Everyone at some point has or will go through the funeral process. I am going through it right now with my grandmother. Tonight was the receiving of friends, and I have never seen so many people all gathered for one person who isn't on television or in the public's eye. There were around 600 people estimated (my estimate, hehe) that came through the line.
Now before I go too far and sound harsh for everyone that came, let me explain- I only knew about 10 people (out of 600!!!). Each of the 600 that came deeply cared for Mama or my family, and I am incredibly thankful to each of them, but why does this night always become the night to sit and chat? I mean, we stood in line for 2 and a half hours. We are the ones who "lost" (i quote because as my uncle Sonny quoted someone- we are the ones lost, not them.) a family member, yet we must stand in a line and console others by the multitude? It doesnt make sense to be honest, there could be a much easier way to go through it.

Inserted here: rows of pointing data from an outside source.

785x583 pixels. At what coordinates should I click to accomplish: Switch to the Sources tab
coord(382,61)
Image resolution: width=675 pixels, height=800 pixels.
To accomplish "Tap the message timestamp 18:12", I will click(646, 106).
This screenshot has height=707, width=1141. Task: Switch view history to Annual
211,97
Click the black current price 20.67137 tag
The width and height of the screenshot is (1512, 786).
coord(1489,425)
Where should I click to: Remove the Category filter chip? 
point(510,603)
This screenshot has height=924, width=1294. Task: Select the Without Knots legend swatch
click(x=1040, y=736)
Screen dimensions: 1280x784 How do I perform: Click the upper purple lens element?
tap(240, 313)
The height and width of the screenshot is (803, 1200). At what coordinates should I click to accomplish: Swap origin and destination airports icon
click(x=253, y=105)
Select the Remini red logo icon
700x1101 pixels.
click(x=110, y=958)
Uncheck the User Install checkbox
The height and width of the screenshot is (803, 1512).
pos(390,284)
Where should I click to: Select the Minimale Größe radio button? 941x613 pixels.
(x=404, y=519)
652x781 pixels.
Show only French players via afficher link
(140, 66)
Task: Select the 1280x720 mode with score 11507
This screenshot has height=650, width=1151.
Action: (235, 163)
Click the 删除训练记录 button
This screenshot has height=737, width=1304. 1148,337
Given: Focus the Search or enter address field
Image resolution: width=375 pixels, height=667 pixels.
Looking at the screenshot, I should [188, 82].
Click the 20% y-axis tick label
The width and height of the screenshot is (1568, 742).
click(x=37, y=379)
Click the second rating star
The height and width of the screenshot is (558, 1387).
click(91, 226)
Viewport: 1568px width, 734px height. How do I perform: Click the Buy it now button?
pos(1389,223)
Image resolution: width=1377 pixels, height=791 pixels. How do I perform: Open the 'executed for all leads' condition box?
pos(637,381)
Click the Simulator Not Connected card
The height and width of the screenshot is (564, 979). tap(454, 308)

To be honest this de-sensitized me alot to this. because I just wanted to go home. I wanted to kick all people except for my family out and sit and cry as we all watch the memorial video or pictures of mama. But instead I had to smile and shake hands of people I don't know, won't meet again, and be polite about the whole thing.
Maybe I'm ranting, I'm definitely being a little selfish, and I apologize for that, but this is how I am having to deal with all of this.